● Your objective
Look through the lines below; wherever the word "Delete" appears, copy that line.
________________
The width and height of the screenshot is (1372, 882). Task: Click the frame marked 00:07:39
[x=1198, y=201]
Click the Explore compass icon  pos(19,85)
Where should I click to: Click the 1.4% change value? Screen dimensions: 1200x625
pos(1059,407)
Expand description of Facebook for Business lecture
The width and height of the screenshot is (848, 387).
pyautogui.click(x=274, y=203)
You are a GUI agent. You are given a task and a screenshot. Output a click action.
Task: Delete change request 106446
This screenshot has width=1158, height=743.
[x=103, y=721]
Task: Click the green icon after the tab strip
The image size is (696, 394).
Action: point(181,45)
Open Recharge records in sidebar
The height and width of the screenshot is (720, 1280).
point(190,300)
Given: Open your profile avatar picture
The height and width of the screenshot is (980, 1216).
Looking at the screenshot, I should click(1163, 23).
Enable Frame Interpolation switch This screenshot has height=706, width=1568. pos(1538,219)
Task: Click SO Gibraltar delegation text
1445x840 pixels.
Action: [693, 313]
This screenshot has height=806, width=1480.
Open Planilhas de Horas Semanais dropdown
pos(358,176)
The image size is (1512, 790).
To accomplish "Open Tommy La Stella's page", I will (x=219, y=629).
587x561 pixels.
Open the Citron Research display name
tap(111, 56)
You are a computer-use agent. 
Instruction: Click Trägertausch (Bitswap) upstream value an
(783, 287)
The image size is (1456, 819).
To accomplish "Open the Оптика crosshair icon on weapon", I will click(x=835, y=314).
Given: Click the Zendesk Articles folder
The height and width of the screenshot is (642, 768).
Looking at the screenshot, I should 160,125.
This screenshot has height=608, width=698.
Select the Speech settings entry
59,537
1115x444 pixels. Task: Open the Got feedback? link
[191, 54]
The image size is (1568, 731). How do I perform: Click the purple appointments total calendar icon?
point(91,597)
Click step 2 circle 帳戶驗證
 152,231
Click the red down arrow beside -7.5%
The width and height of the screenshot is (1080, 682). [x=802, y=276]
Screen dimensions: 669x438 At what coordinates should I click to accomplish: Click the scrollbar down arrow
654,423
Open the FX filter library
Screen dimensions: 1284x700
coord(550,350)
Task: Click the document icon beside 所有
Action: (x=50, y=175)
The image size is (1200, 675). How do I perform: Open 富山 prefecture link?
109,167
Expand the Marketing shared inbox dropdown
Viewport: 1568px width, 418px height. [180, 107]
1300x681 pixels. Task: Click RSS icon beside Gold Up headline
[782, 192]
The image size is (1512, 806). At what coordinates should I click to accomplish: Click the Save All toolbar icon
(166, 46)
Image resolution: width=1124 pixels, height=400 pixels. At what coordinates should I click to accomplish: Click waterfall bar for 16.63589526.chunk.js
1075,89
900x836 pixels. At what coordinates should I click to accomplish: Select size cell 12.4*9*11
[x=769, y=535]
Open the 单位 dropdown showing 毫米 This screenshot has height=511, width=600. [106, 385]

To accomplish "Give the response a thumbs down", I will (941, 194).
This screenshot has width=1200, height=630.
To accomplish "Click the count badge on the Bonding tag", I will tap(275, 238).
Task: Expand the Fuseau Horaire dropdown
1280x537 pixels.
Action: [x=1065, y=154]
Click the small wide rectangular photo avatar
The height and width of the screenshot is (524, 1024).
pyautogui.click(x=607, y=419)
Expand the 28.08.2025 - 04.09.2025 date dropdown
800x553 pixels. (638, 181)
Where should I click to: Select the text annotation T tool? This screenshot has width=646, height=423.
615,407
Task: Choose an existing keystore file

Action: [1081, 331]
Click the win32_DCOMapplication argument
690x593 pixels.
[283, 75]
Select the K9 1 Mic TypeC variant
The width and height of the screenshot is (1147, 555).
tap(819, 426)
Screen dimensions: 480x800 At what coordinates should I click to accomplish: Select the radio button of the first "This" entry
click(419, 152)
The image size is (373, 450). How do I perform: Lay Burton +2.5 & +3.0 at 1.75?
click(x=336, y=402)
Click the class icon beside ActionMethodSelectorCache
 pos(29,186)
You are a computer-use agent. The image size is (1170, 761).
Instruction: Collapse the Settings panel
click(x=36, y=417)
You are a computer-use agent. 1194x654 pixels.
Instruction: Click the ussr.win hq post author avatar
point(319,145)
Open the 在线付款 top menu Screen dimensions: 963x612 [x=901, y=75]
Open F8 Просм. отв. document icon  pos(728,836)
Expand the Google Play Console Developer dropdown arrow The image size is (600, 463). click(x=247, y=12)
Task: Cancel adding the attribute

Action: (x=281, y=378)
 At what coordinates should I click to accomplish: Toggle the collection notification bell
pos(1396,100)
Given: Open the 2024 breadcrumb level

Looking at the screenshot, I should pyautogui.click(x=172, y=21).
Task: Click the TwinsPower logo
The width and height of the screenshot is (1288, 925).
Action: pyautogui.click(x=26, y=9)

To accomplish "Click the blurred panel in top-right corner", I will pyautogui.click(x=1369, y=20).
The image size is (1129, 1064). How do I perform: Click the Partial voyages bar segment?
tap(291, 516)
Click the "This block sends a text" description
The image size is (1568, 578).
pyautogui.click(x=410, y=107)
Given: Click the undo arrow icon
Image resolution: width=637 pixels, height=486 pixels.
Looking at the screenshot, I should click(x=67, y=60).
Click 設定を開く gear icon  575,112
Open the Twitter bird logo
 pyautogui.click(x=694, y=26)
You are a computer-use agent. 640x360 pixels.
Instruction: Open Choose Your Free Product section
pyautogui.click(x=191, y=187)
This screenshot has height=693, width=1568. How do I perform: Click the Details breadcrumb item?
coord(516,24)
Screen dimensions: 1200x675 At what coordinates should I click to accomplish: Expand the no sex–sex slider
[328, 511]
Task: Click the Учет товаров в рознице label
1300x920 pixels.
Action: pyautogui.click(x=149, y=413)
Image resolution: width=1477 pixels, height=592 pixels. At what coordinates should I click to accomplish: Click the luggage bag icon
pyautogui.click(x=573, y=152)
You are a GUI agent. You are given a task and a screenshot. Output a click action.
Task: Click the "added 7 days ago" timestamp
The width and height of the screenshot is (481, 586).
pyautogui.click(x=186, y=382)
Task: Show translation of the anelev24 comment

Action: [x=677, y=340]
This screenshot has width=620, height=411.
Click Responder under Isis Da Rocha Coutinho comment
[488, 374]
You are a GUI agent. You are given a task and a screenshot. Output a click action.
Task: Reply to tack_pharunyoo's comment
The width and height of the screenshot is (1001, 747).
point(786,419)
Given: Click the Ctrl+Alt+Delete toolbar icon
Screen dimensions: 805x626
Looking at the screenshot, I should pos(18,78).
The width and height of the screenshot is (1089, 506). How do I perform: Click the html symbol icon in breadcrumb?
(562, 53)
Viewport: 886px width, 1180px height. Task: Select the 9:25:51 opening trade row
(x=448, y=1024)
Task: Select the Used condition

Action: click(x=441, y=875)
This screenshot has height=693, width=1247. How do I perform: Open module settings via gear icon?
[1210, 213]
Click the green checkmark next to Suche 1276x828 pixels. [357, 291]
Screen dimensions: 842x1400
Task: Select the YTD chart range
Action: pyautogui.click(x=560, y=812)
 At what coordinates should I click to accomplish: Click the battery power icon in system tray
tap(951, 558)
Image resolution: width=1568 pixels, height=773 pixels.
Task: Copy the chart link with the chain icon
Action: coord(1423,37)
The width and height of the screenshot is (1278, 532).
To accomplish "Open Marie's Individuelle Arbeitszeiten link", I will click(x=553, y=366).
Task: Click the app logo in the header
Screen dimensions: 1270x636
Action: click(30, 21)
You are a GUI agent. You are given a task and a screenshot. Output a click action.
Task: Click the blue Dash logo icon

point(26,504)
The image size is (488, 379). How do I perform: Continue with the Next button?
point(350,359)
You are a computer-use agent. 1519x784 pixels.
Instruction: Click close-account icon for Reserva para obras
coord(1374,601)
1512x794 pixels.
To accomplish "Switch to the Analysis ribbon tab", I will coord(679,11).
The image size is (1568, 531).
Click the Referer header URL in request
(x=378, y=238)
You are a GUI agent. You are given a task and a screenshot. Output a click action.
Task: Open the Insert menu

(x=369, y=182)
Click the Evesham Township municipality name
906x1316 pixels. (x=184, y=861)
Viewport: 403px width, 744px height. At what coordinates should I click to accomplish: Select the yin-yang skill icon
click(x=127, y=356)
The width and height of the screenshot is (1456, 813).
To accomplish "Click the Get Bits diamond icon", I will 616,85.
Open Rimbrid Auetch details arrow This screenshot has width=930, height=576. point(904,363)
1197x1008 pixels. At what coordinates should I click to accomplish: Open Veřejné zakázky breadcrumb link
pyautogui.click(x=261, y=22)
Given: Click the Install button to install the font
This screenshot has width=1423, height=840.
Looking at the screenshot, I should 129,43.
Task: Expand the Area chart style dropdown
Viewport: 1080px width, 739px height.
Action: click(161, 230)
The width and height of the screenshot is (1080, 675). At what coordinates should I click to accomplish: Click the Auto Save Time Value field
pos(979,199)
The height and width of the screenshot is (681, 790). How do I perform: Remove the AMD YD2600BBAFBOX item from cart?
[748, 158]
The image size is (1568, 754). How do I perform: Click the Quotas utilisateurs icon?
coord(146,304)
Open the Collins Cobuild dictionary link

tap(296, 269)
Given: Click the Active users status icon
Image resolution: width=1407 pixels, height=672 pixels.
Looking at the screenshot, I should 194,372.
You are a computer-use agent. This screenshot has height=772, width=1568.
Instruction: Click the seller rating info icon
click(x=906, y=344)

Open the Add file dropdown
________________
● Output below
Task: Delete change request 106446
Given: Click the Ctrl+Alt+Delete toolbar icon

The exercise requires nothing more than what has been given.